Precisamos de um novo paradigma para compreender o que está a acontecer e, sobretudo, de um novo esquema de ação social que seja eficaz para lidar com ele quando as relações tradicionais entre público e privado, individual e coletivo se tiverem desmoronado. Os métodos atuais de gestão são inadequados para enfrentar os desafios do século XXI. Dois exemplos servirão para evidenciar este ponto.
Por um lado, o desafio para a espécie humana colocado pelas possibilidades abertas pela Inteligência Artificial não se enquadra nos esquemas clássicos de Estado-empresas porque vai além dos objetivos e das funções conhecidos de ambos os agentes. Se as empresas se estão a afastar do acionista como único objetivo do capitalismo de stakeholders, os Estados devem modernizar as suas estruturas e funções para se adaptarem às novas responsabilidades exigidas.

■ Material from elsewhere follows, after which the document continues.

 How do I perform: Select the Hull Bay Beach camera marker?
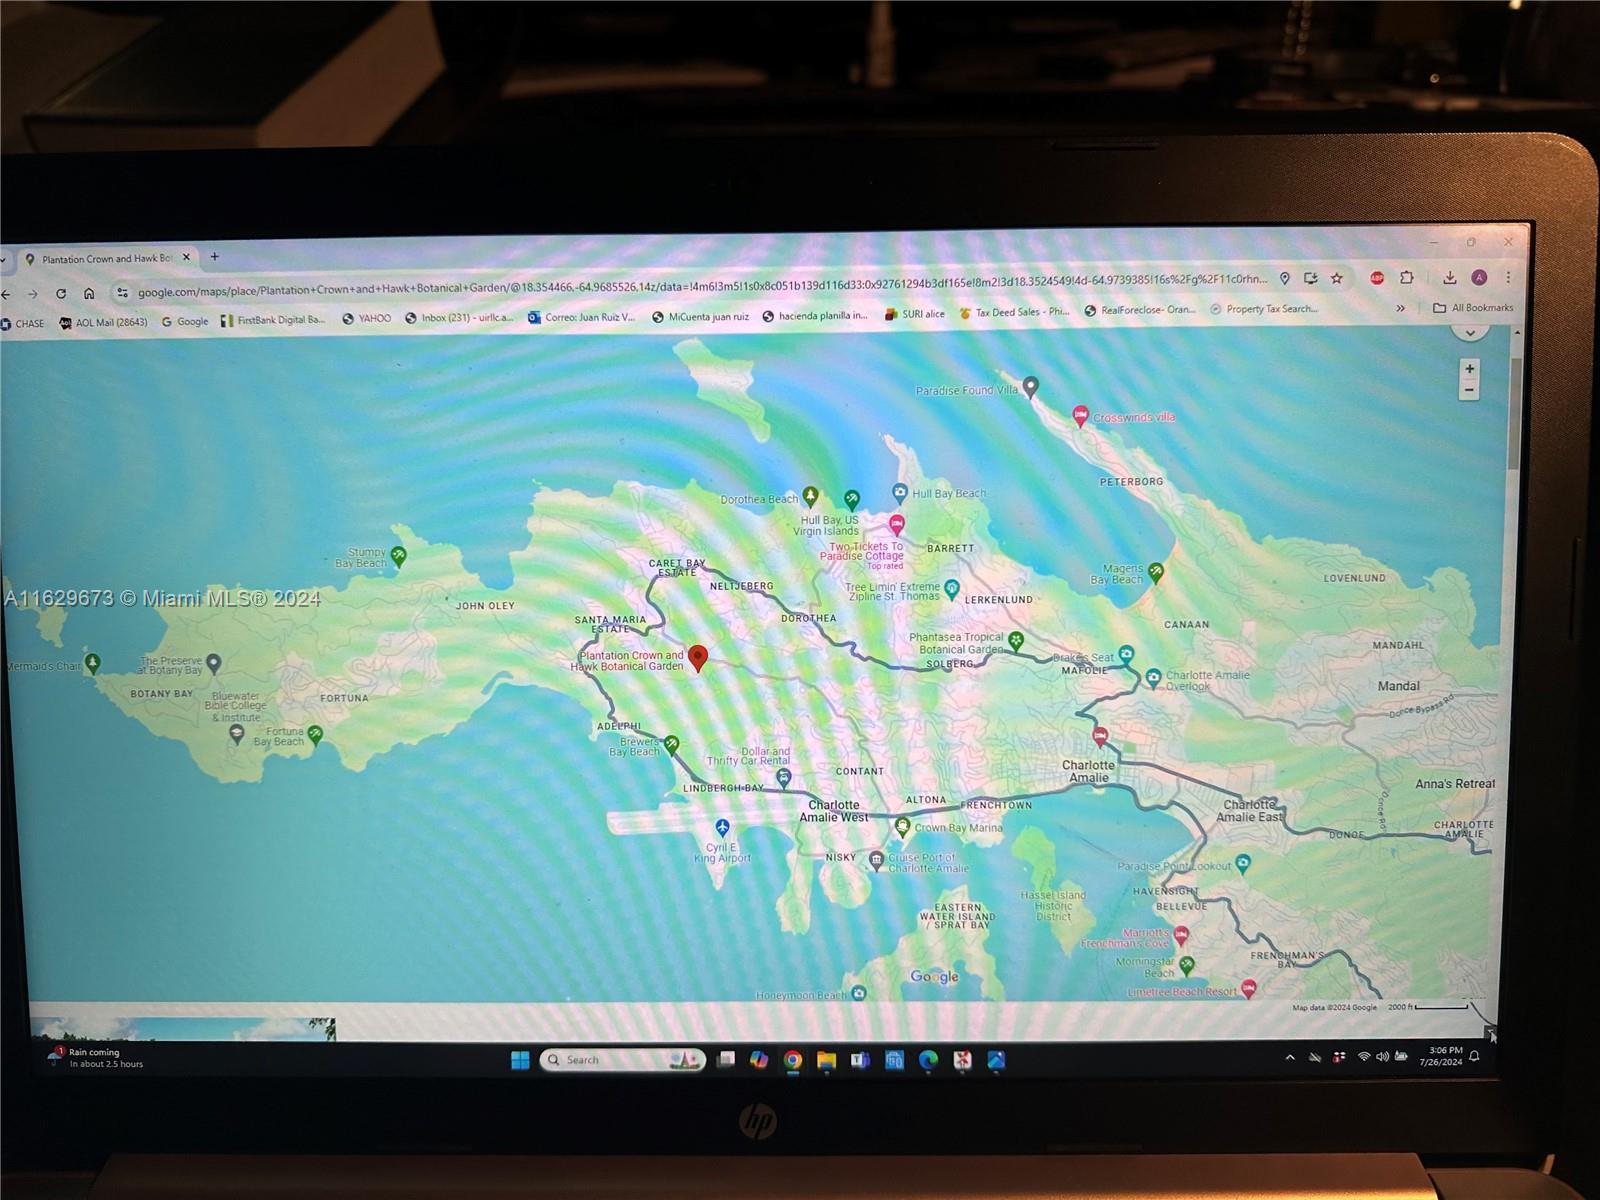click(x=899, y=491)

“Se os governos estabelecerem regras e procedimentos para a separação de resíduos e lixo, mas cada um de nós, individualmente, não o fizer em casa, será de pouca utilidade.”
Por outro lado, se os governos estabelecerem normas e procedimentos para a separação de resíduos e lixo, mas cada um de nós, individualmente, não o fizer em casa, de pouco servirá. Assim, as responsabilidades públicas/privadas e individuais/coletivas têm de ser congregadas de forma diferente face aos novos desafios, e tanto os governos como as empresas têm de rever o seu propósito e a sua governação corporativa.
E é aqui que a nova proposta da União Europeia, inspirada na professora Mariana Mazzucato, de ordenar as prioridades coletivas e organizar as estratégias e os recursos utilizados em torno do conceito de “Missões” que põe fim, de forma brilhante, ao clássico de “Assuntos Públicos” como o espaço tradicional para organizar as relações entre o público e o privado. Atualmente, tanto a esfera pública como a privada são responsabilidade de todos, porque ninguém, por si só, é capaz de enfrentar isto. Vimo-lo com a pandemia que desencadeou a cooperação entre governos e empresas a níveis sem precedentes, apelando, ao mesmo tempo, não só às normas (restrições), mas também à responsabilidade individual de as cumprir.
A grande descoberta política do século XXI está a ser que o valor social surge da interação entre os setores público e privado e a sociedade civil, geridos de forma diferente, com propósitos compatíveis e criando conjuntamente benefícios mútuos. Tal como definido pela Comissão Europeia, as missões são um instrumento novo e ambicioso baseado na ideia de que os desafios complexos requerem a ativação de esforços coordenados entre governos, bem como entre governos e empresas e indivíduos, em torno de objetivos claros, capazes de mobilizar os recursos necessários para transformar a sociedade.
A organização da gestão social em torno do conceito de missões requer mudanças importantes na forma de gerir o público e o privado, bem como as suas relações tradicionais, de modo a entrar numa nova dinâmica para além dos velhos conceitos e das ações de lobby ou de assuntos públicos. Está a surgir um novo espaço de inter-relação para governos, empresas e sociedade civil, onde devem cooperar em vez de se confrontarem, como acontecia tradicionalmente.
Quem assumir este encontro, com a abordagem de “missão”, prestará um grande serviço à coletividade. À altura do século XXI.